EXHIBIT
10.2
CONSULTING
SERVICES AGREEMENT
THIS CONSULTING
AGREEMENT (the “Agreement”), is made and entered into
as of this 2 nd day of August, 2009 (the "Effective
Date"), by and among WQN, Inc., a Texas corporation (the
“Company”), Quamtel, Inc., (“Parent”) and
iTella, Inc., (hereinafter referred to as
“Consultant”), as amended and restated on November 4th,
2009. The Company and Consultant are sometimes collectively
referred to as “Parties” or individually as a
“Party”.
R E C I T A L
S
WHEREAS, the Company is
an emerging global provider of advanced communications services
specializing in Virtual calling cards with 100% online
distribution, residential and Business phone replacement services
with low cost international termination and Toll Free-Virtual Fax
with unified messaging capabilities utilizing Voice over Internet
Protocol (VOIP) as its core technology component; and
WHEREAS, Consultant has
significant experience with operations, administration, financing,
marketing and day to day operations of the Company; and
WHEREAS, the Company
desires to utilize Consultant’s business expertise and
Consultant desires to provide services to the Company.
NOW, THEREFORE, in
consideration of the mutual promises and agreements set forth
herein, and for other good and valuable consideration, the receipt
and sufficiency of which is hereby expressly acknowledged, the
Parties agree as follows:
A G R E E M E N
T
ARTICLE I
APPOINTMENT
1.1
Appointment . The Company hereby engages
Consultant to furnish the services described in Article 3 of this
Agreement, and Consultant hereby accepts such engagement. The
Consultant agrees to use its best efforts to perform its duties,
responsibilities, and obligations set forth in this
Agreement.
1.2
Status of the
Parties .
It is expressly understood and agreed that in the performance
of services under this Agreement, Consultant shall, at all times,
be an independent contractor with respect to the Company, and not
an agent, officer or employee of the Company. Further, it is
expressly understood and agreed by the Parties that nothing
contained in this Agreement is intended to create a joint venture,
partnership, association or other affiliation or like relationship
between the Parties. In no event shall either Party be liable
for the debts or obligations of the other Party.

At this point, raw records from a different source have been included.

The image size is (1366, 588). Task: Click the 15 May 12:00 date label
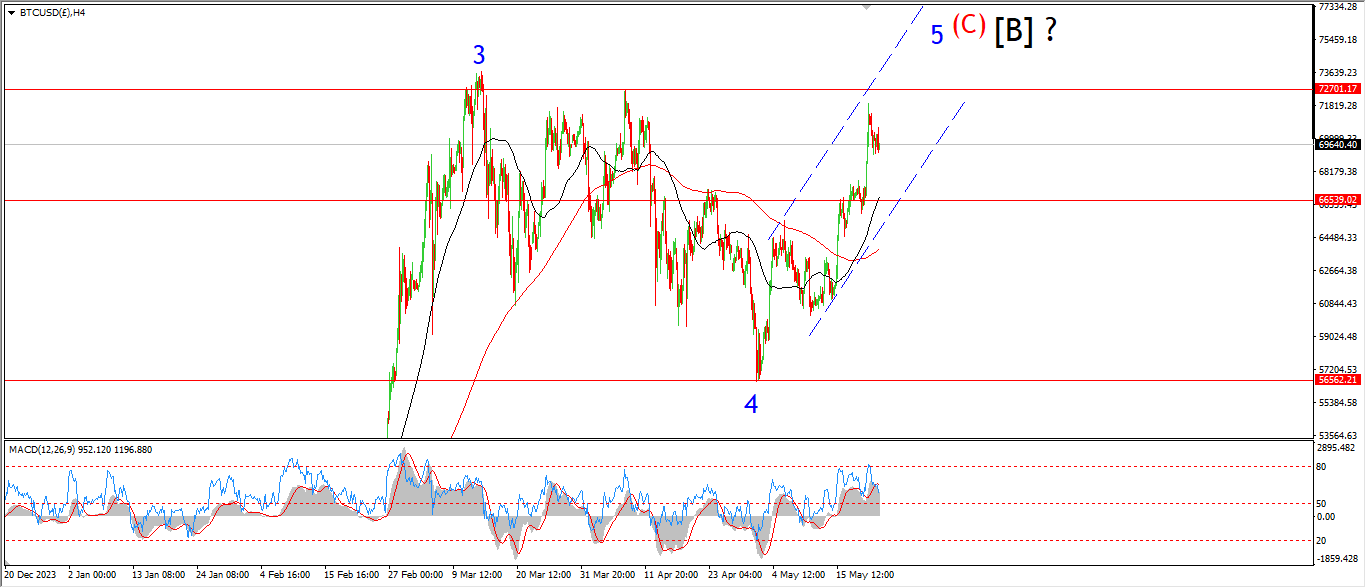point(865,575)
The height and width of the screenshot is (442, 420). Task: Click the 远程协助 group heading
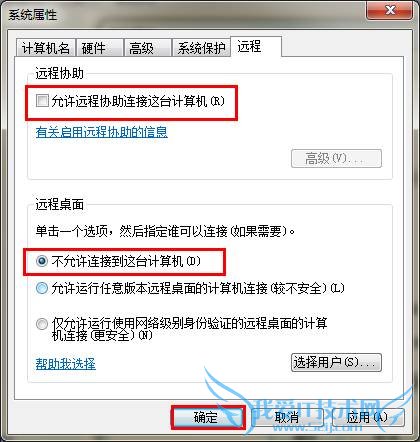59,73
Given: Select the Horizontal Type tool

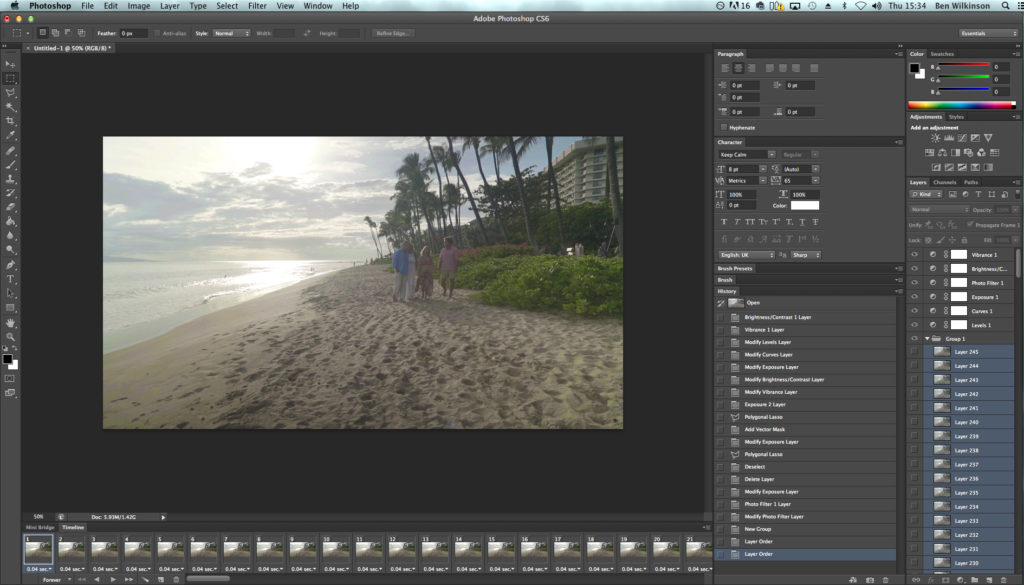Looking at the screenshot, I should tap(11, 279).
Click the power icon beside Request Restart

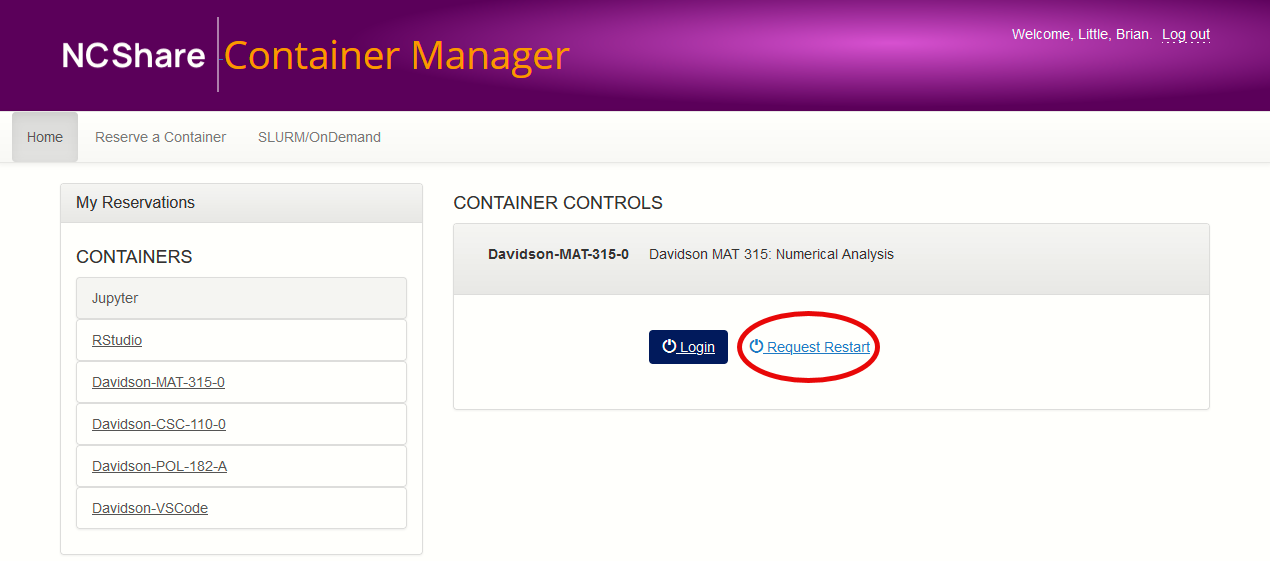coord(756,346)
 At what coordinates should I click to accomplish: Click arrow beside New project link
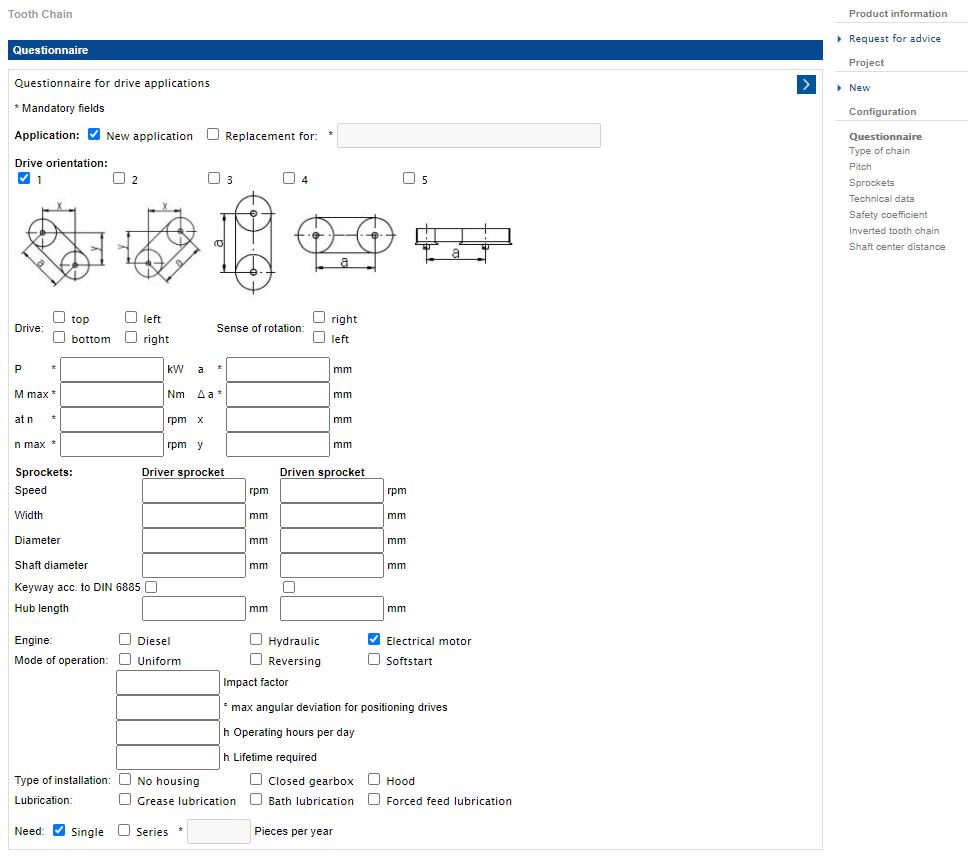point(839,88)
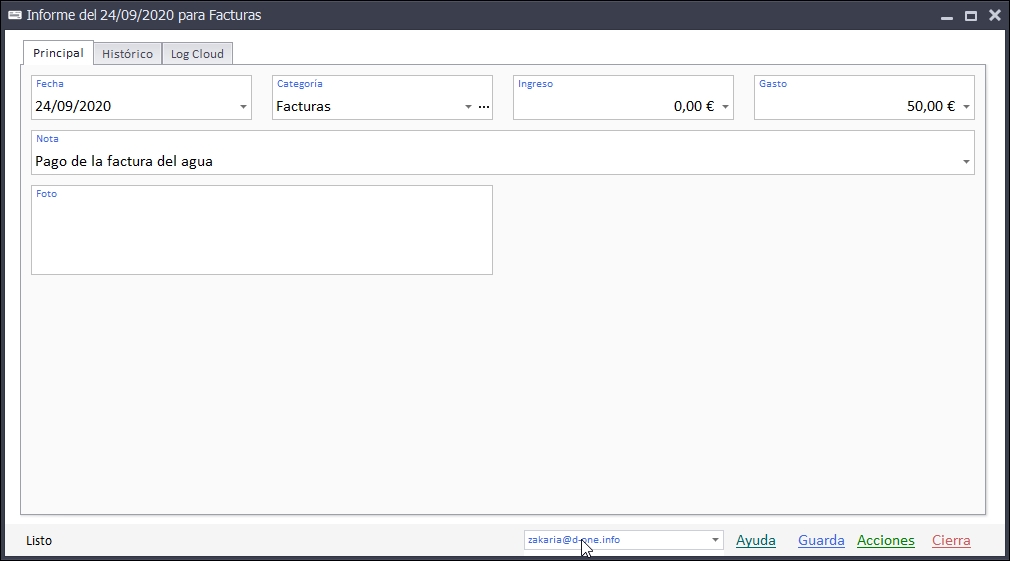This screenshot has height=561, width=1010.
Task: Click the Ayuda help link
Action: click(x=755, y=541)
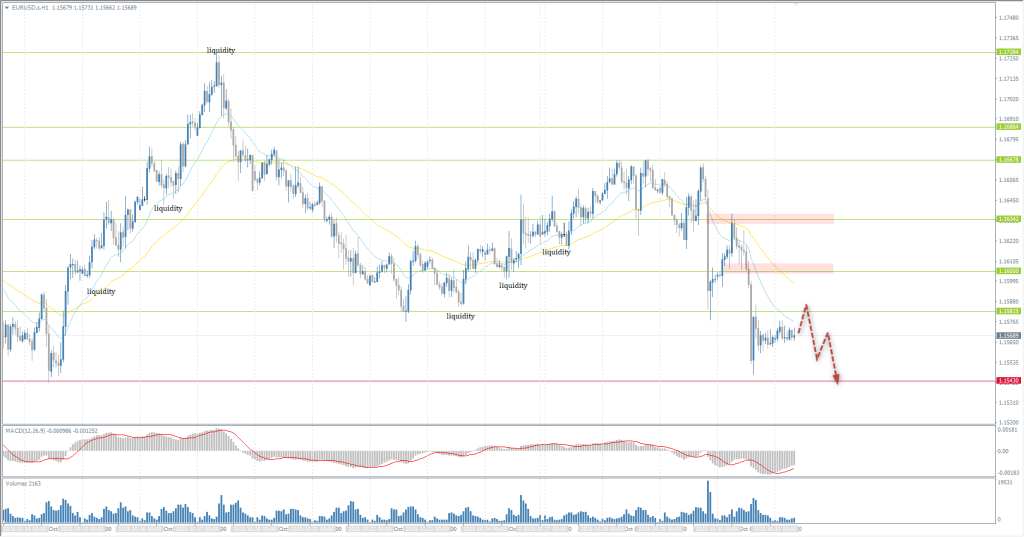Click the chart shift marker on top border
Screen dimensions: 1024x537
tap(796, 4)

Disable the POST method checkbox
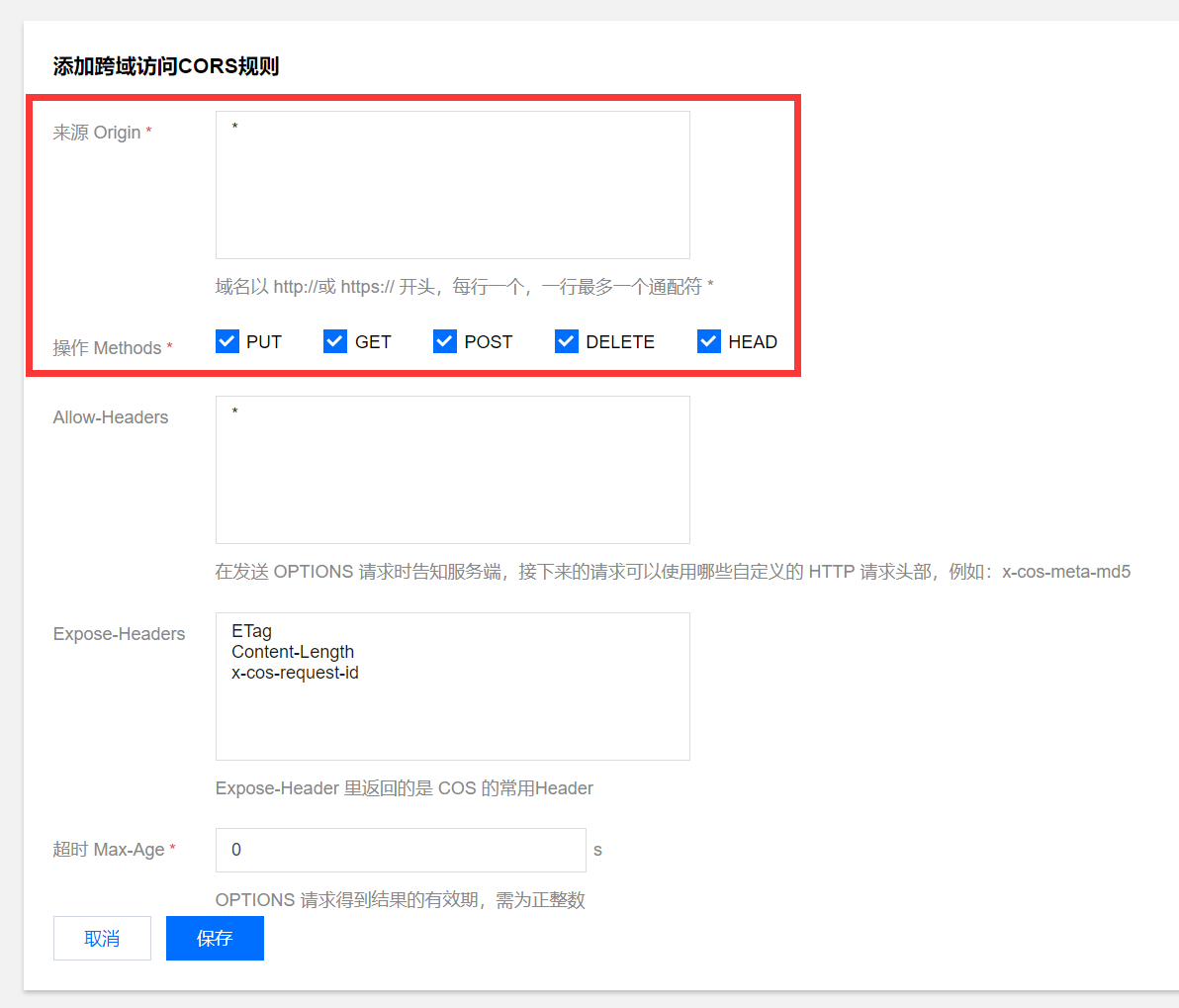tap(445, 341)
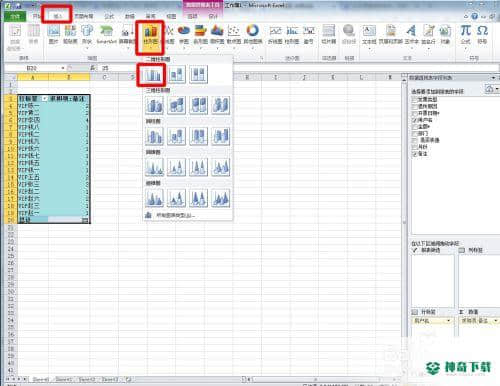
Task: Select the first 3-D column chart thumbnail
Action: (x=154, y=105)

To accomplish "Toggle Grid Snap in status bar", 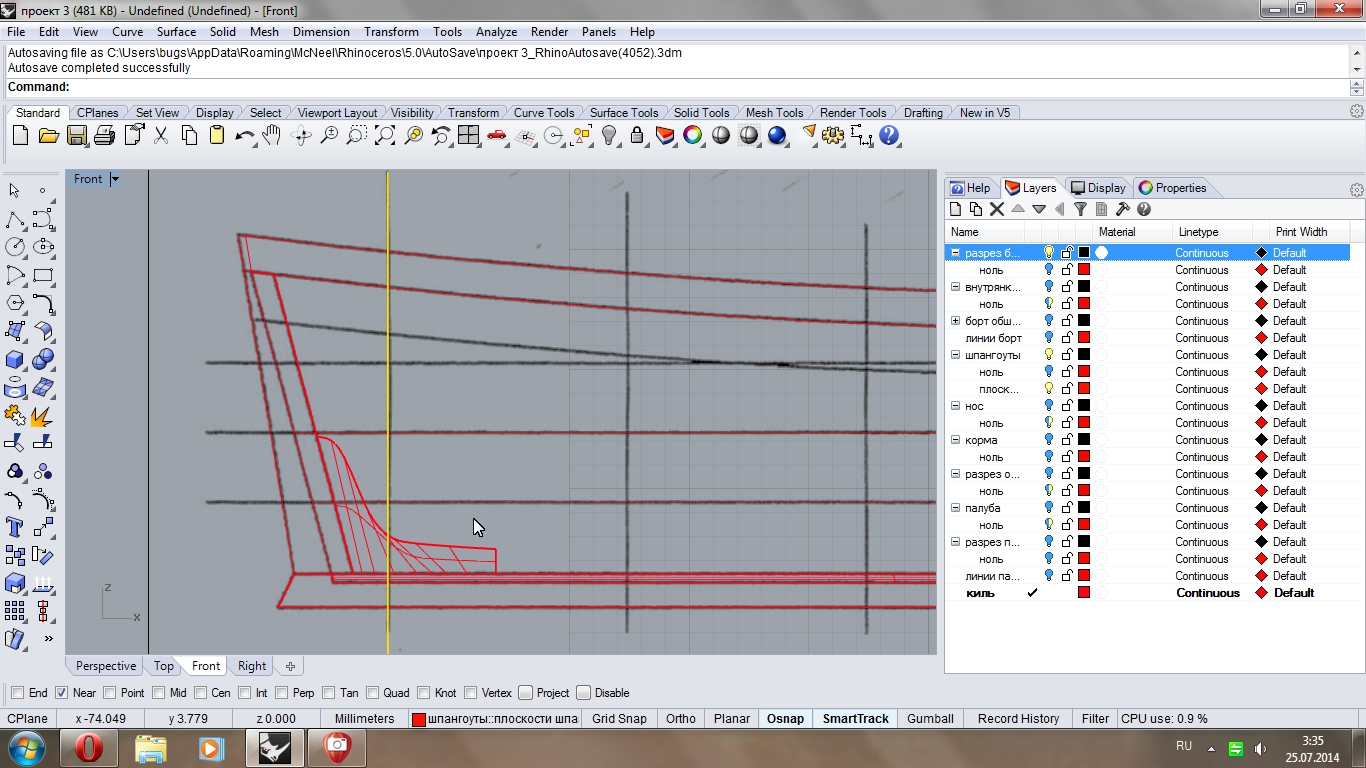I will click(x=619, y=718).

Consultant
understands that it will not be treated as an employee for Federal
tax purposes and that Consultant shall be responsible for all
taxes, Social Security and FICA payments and withholding.
Consultant shall not be entitled or eligible to receive
workman’s compensation insurance, disability or unemployment
insurance benefits or any other employee benefits offered by the
Company to its employees.
ARTICLE II
CONDITIONS AND
TERMS OF AGREEMENT
The Company shall at all
times retain and exercise full control over the operations of the
Company’s business. Nothing in this Agreement shall be
deemed to delegate to Consultant any such control or
responsibility. Consultant shall perform only those functions
set forth in this Agreement or otherwise delegated by the Company,
and shall be solely responsible for determining the manner in which
the services are rendered. The Company shall provide
Consultant with access to the Company's premises and its employees
to enable Consultant to perform its services hereunder.
ARTICLE III
OBLIGATIONS OF
CONSULTANT
Consultant shall devote
its best efforts, skill and sufficient time and attention to carry
out its responsibilities under this Agreement. Consultant
shall report to the Chief Executive Officer of the Company (the
"Chief Executive Officer") and the Board of Directors of the
Company (the "Board of Directors"). Consultant shall provide,
at the reasonable request of the Chief Executive Officer and the
Board of Directors (the "Management"), advanced business strategy,
financing, product development and marketing advice including but
not limited to day to day operations. Consultant shall act in
substantial accordance with all reasonable instructions and
directives of Management. Consultant shall comply with all
written policies and procedures of the Company that are furnished
to it and which are applicable to Company employees in general, in
connection with the performance of services hereunder.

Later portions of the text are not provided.